*** Opening of RECORD EXTRACTS ***
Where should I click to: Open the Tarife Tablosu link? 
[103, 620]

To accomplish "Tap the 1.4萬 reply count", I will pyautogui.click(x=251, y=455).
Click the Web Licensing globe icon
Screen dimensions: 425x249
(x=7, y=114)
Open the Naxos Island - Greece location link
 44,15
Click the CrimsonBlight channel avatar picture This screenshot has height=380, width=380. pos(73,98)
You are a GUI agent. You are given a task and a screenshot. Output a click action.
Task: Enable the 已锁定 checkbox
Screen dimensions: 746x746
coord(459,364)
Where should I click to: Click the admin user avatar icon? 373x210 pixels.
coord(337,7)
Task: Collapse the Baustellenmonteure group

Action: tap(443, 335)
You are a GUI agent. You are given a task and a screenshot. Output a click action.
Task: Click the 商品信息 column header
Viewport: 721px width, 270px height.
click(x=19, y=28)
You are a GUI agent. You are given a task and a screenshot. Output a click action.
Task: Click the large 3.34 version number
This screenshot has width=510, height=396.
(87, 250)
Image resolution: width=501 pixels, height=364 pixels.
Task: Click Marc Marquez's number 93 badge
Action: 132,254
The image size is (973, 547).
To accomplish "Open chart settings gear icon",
*** Close of RECORD EXTRACTS ***
EXERCISE DETAILS -
Check every line of the records, and copy the ones that hold the word "accomplish".

FINISHED EXERCISE -
To accomplish "Tap the 1.4萬 reply count", I will pyautogui.click(x=251, y=455).
To accomplish "Open chart settings gear icon",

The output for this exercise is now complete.